In this article sourced from Data Centre Frontiers, David Montoya, global business development manager IoT at Paessler, explores how comprehensive monitoring can optimise data centre resource use.
For those who were around in the nineties it sounds like a fulfilled prophecy of what we were told would happen.
The IT sector is under scrutiny as one of the sectors with the highest consumptions of resources these days. Many of us cannot imagine our lives without access to streaming services, banking, mobility and productivity. These cloud-based services are here for good and going backwards to live without them does not seem to be an option. Therefore, we need to analyse the use of resources in the data centre to have a starting point for optimisation, and that is where comprehensive monitoring come into place.
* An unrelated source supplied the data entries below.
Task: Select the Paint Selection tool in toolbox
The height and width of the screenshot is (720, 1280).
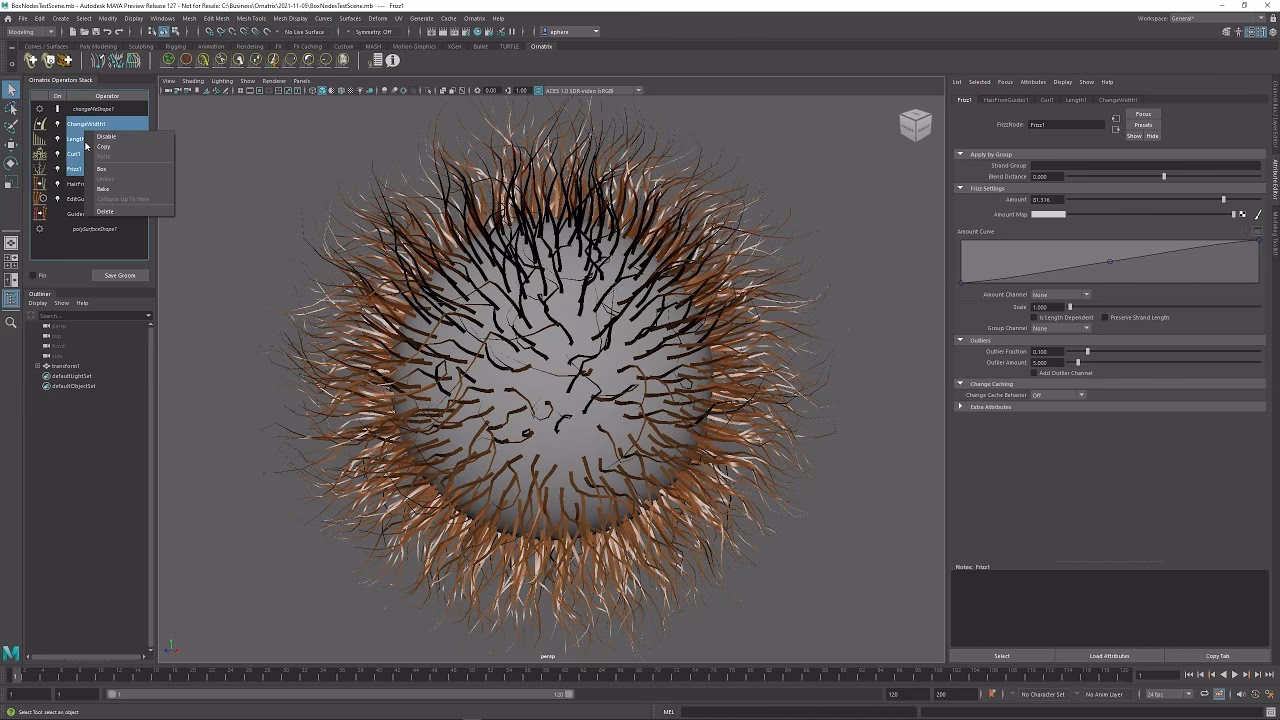Action: tap(11, 127)
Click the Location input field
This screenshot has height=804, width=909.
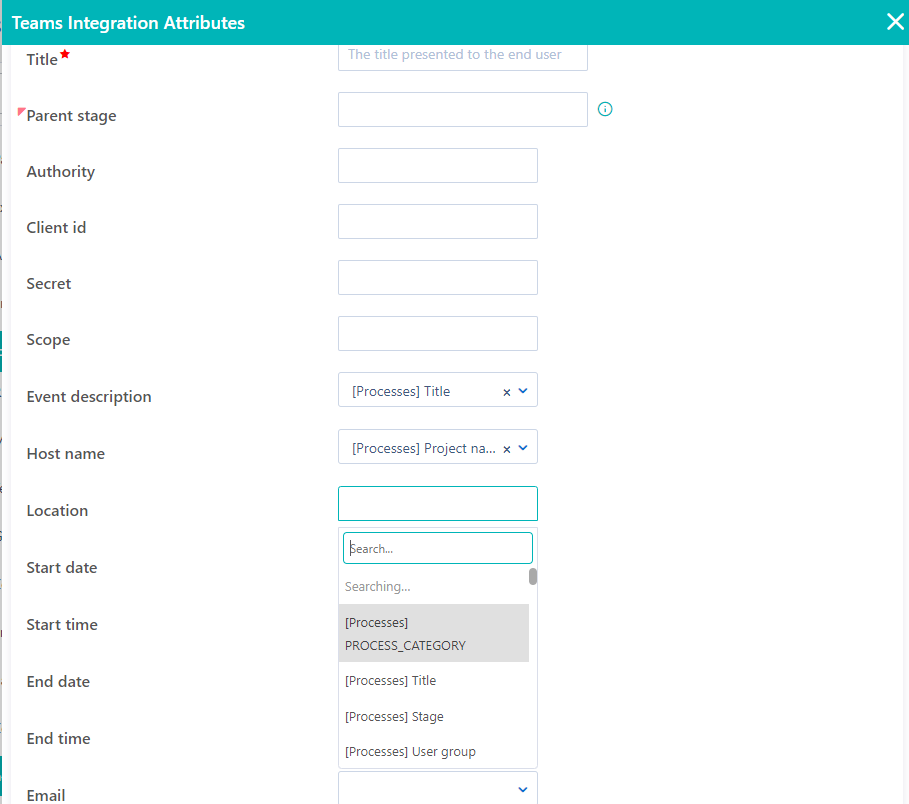(x=437, y=503)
The usual suspect of the data centre carbon footprint is the use of electricity to keep all those boxes running, and maybe also for keeping air conditioning units working. However, it is becoming increasingly important to talk about the use of water for cooling purposes. This is especially true in areas where there are reported draughts, which have raised awareness to the fact that, in general, data centres need big amounts of water to operate.
There are many more efficient cooling services initiatives going to market. Especially interesting are those that are moving away from room cooling to rack cooling, which avoids the mixing of hot air exhaust and cold air output. These solutions are proving the point that power consumption and water consumption can be reduced. The question is to what extent they are being successful.
I like to use a quote often attributed to Peter Drucker, “you cannot improve what you do not measure” when talking to data centre professionals. Our business is measuring machine behaviours; we prefer to call it monitoring because of the alerts, data visualisation and detection of anomalies that our software platform adds on top of data gathering. But data matters, and in our efficiency projects we rely on sensors and IoT devices to provide us with environmental information. This allows us to keep historical record of energy usage and water usage, broken down to multiple levels of detail, to understand which are the main resource consumers in your day to day.
We call this comprehensive monitoring because you can have a single pane of glass showing information from IT operations, facilities, physical security, IoT digitalisation projects, etc. This allows you to find relationships and behaviours that would not be as evident otherwise; for example, periodical CPU peaks on certain servers caused by faulty database queries that heat up the server room or the rack by X temperature during X amount of time meaning X extra cost for your company. Another example is around open doors in a room or enclosure that’s controlled by the physical security teams. The increase in the temperature from the open door requires more power to cool the space down again. If the same tool can detect the open door and the temperature raise, you will spend less time investigating what caused the increase in the electricity bill at the end of the month.
Data centres are similar to ecosystems, each actor as little as it might seem, playing a part in the overall result. Comprehensive monitoring allows you to have consistent information, it will alert you when things are not going the expected way, and it will allow you to ultimately make decisions leading to increased efficiency and to lower the environmental impact of your operations.